§ **Passage for review**

While it's not unusual for Hollywood actresses to pursue plastic surgery as they age, stars usually remain mum about time under the knife. However, as body confidence becomes an increasingly important issue throughout society, more celebrities are speaking out about why nips and tucks aren't right for them. Actress Amanda Peet, for instance, wants to set an example for her two young daughters "growing up smack in the heart of America's youth-obsessed beauty culture."
As she wrote for Lenny Letter in 2016, her daughters have learned "employability is based on looks" when it comes to TV and film. But while Peet admits she'd love to look younger, she's scared to cross that line. "I'm afraid one visit to a cosmetic dermatologist would be my gateway drug," Peet wrote. "I'd go in for a tiny, circumscribed lift and come out looking like a blowfish. Or someone whose face is permanently pressed up against a glass window. Or like I'm standing in the jet stream of a 747. What's the point of doing it if everyone can tell? I want the thing that makes me look younger, not the thing that makes me look like I did the thing."

§ **Work item A**
In the article on celebrities and plastic surgery, rewrite the paragraph beginning "While it's not unusual" as a short bulleted list that keeps its main facts.
§ **Work item B**
In the article on celebrities and plastic surgery, what does Peet fear a single visit to a cosmetic dermatologist would become?

§ **Information shown**
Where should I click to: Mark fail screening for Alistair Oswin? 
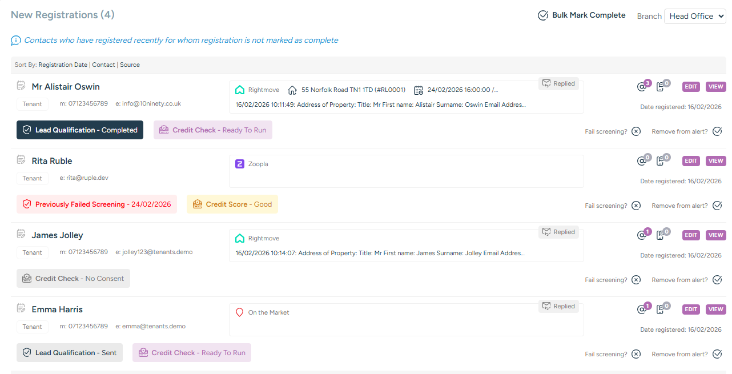636,131
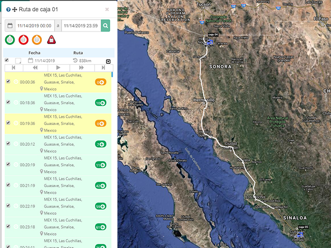
Task: Open the help question mark icon
Action: [8, 9]
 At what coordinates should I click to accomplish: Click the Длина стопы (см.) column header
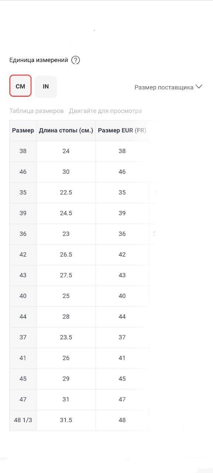[x=66, y=130]
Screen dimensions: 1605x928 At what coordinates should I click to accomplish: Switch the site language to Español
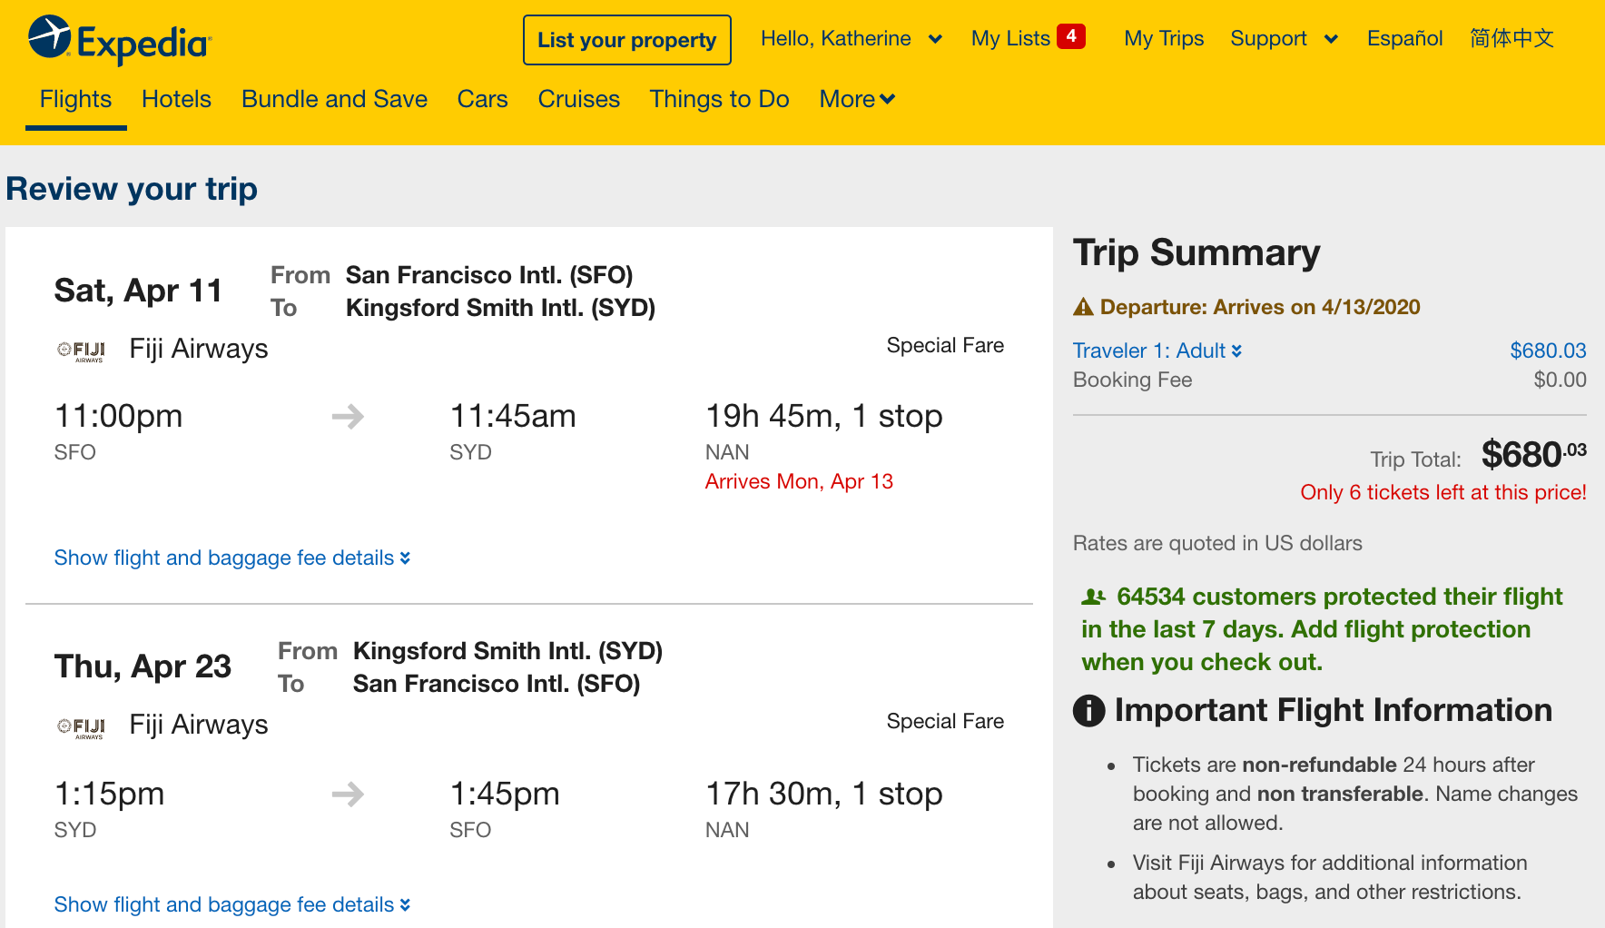[1403, 39]
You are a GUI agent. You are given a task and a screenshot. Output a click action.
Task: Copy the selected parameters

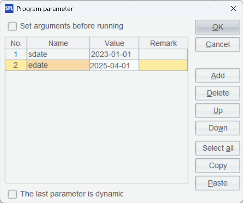coord(218,166)
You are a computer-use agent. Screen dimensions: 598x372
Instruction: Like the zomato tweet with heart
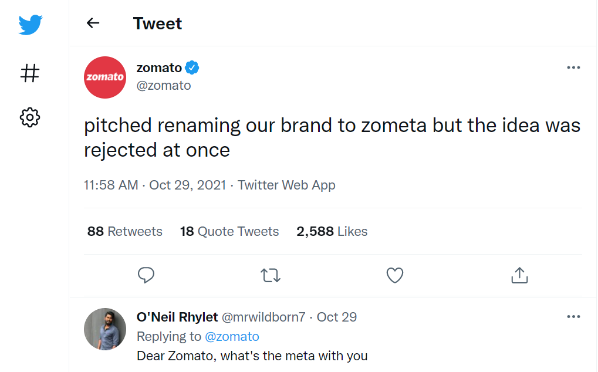395,275
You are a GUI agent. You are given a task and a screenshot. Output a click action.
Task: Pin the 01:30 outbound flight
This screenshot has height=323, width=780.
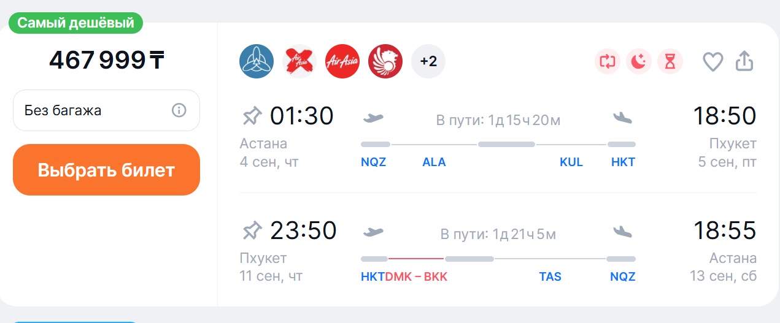pyautogui.click(x=252, y=115)
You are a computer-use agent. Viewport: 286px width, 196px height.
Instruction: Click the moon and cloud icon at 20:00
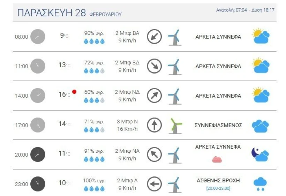coord(260,154)
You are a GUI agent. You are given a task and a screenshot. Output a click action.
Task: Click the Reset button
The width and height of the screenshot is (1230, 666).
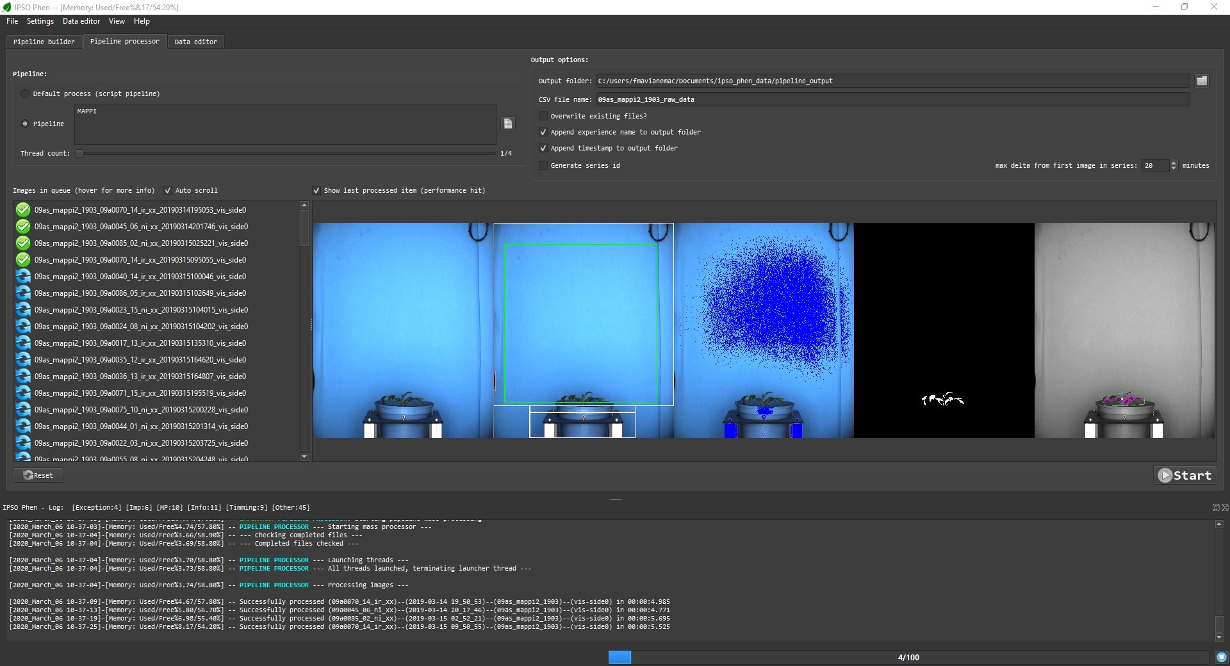38,475
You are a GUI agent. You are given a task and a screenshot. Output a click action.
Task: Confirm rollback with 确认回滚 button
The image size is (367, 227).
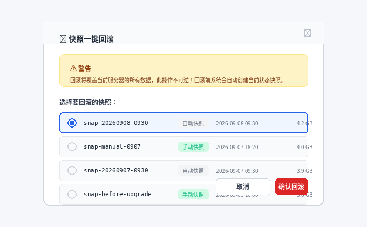(291, 186)
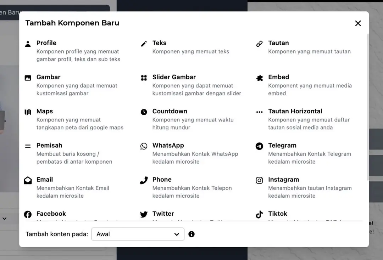Close the Tambah Komponen Baru dialog

(x=358, y=23)
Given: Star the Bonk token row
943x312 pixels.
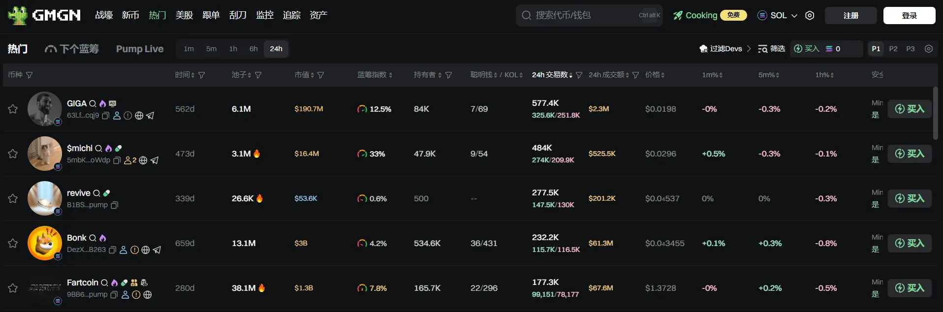Looking at the screenshot, I should 13,244.

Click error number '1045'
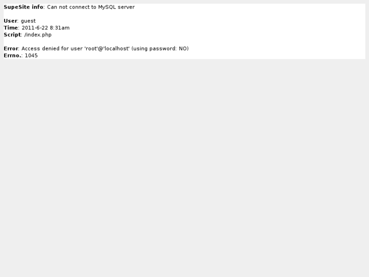point(31,55)
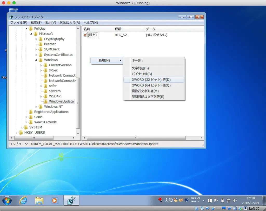Select the WindowsUpdate folder in tree
The width and height of the screenshot is (266, 211).
(61, 101)
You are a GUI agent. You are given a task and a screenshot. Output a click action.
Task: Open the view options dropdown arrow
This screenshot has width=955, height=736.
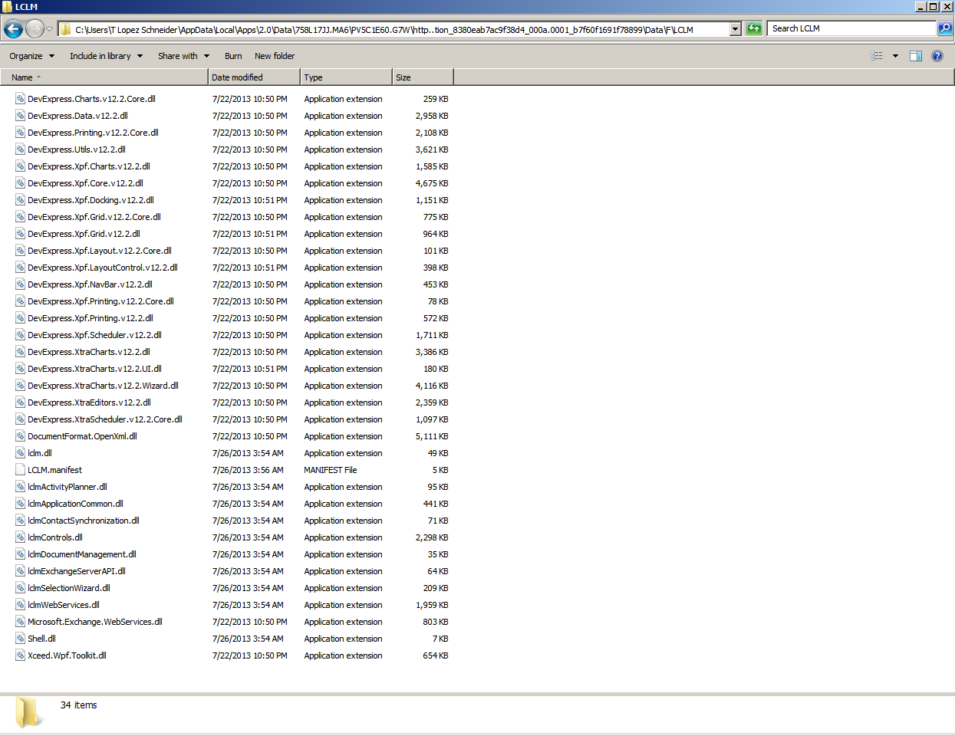click(895, 56)
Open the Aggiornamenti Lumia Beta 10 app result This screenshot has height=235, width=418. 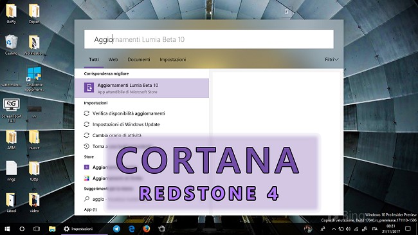coord(141,88)

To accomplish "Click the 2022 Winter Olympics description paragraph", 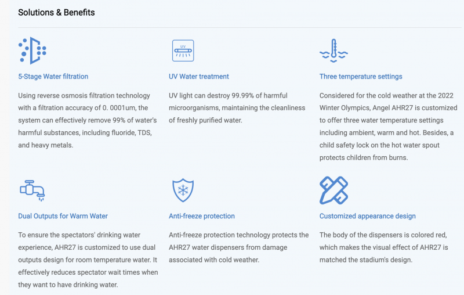I will click(x=388, y=127).
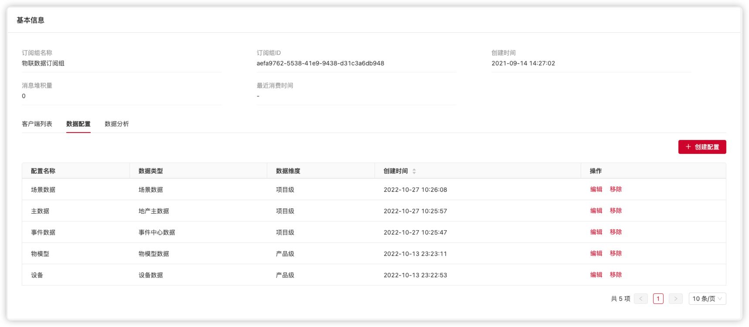Click the 创建时间 column header
749x327 pixels.
tap(396, 171)
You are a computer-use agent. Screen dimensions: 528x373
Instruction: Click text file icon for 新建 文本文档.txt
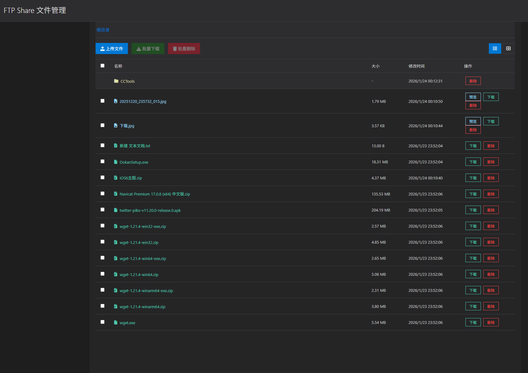116,146
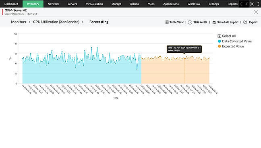Go back to Monitors breadcrumb link

coord(19,22)
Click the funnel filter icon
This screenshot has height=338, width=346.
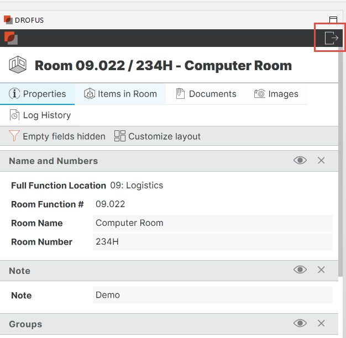click(x=14, y=136)
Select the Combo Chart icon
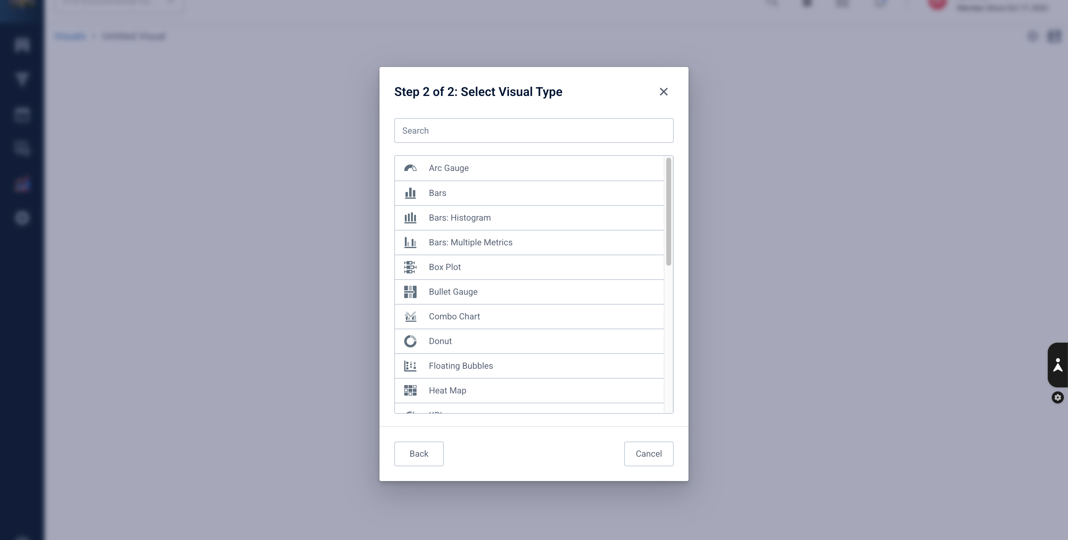Image resolution: width=1068 pixels, height=540 pixels. (410, 316)
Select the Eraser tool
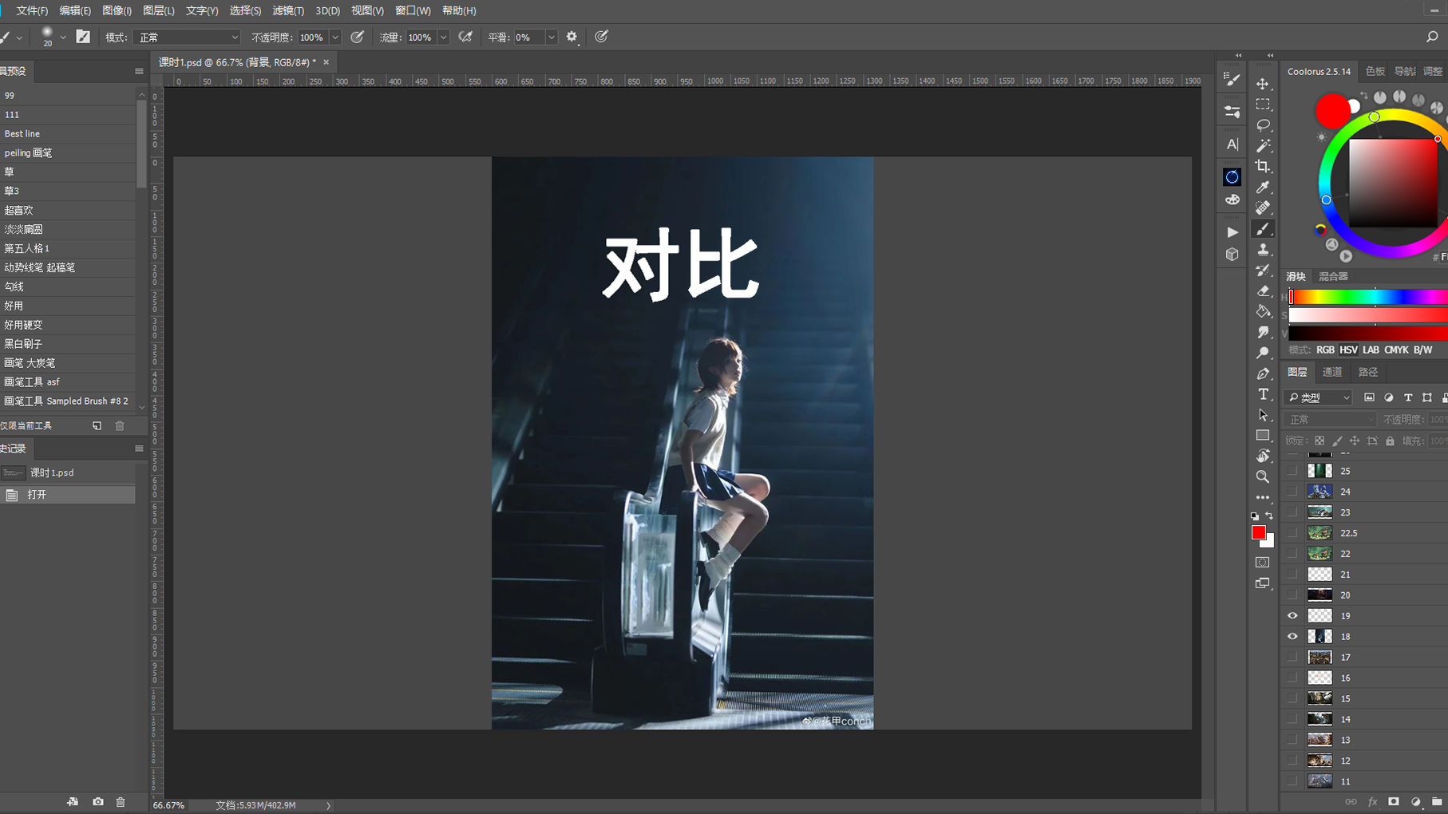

§ **Written response A**
- Hollywood actresses often get plastic surgery as they age but rarely talk about it.
- As body confidence grows in importance across society, more celebrities are explaining why cosmetic surgery isn't right for them.
- Amanda Peet wants to set an example for her two young daughters, who are growing up in America's youth-obsessed beauty culture.

§ **Written response B**
Her gateway drug.